NMR characterization of isolated quinones

All NMR spectra of bacterially derived compounds were acquired using a CDCl₃ susceptibility matched 5-mm Shigemi® NMR tube on a Varian VNMRS 600-MHz NMR spectrometer equipped with a 5-mm HCN AutoX inverse probe. Data was acquired using VnmrJ version X software and was analyzed using MestReNova version 7.0.0-8331 software. Trace acid was removed from “100%” CDCl₃ solvent (99.96 atom % D–Aldrich) by passing over a plug of Brockmann grade I activated, basic aluminum oxide (Aldrich) immediately before use. Spectra were referenced to TMS or residual protio solvent.

Isolation of genomic DNA from Faecalibacterium sp. KLE1255 for whole genome sequencing

A phenol/chloroform prep was performed to obtain genomic DNA. Three milliliter of a turbid culture were pelleted and resuspended in 500-μL lysis buffer (20 mM Tris 7.5; 50 mM EDTA; 100 mM NaCl). Fifty microliter of 20 mg/mL freshly prepared lysozyme and 100 μg/mL proteinase K were added and the mixture. After 30–60-min incubation, 60 μL 10% (w/v) sarkosyl (N-lauroylsarkosine) was added and vortexed. Next, 600 μL TE-saturated phenol was added; the contents vigorously vortexed for 15 s and centrifuged for 5 min at 13,000 rpm. Then, the aqueous phase was removed to a new tube and 600 μL phenol/chloroform were added, the mixture vortexed and the aqueous phase removed to a new tube again. One-tenth volume (60 μL) of 3 M NaOAc was added, mixed, and two volumes EtOH were added. The tube was inverted until the DNA precipitated (4–6 times). The DNA was centrifuged down for 1 min and the supernatant removed. One-hudred fifty microliter of 70% (v/v) EtOH were added and vortexed, and the DNA centrifuged again. The supernatant was removed and the pellet air-dryed for 10–15 min. Finally, the DNA was resuspended in 100 μL elution buffer (10 mM Tris-Cl, ph 8.5).

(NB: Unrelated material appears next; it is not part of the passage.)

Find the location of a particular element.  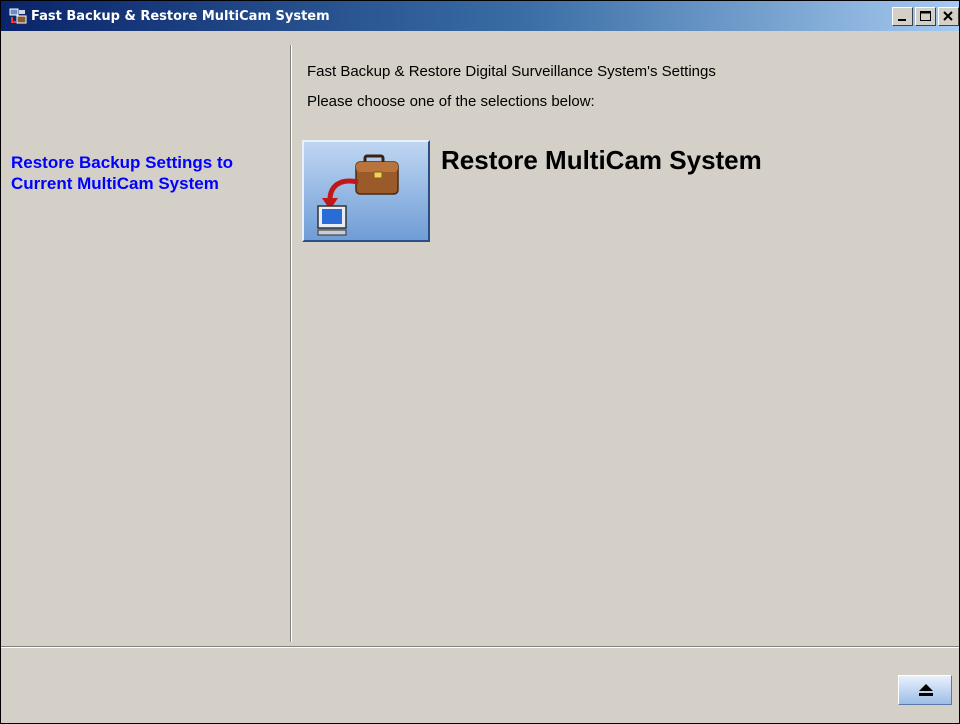

maximize-icon is located at coordinates (926, 16).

Whole genome sequencing and annotation of Faecalibacterium sp. KLE1255

Five microliter of genomic DNA was sent to George Weinstock at The Genome Institute at Washington University, St. Louis, Missouri, for Illumina sequencing. The draft genome, consisting of 119 contigs, was annotated using the RAST (Rapid Annotation using Subsystem Technology) server [34] and the KEGG (Kyoto Encyclopedia of Genes and Genomes) database.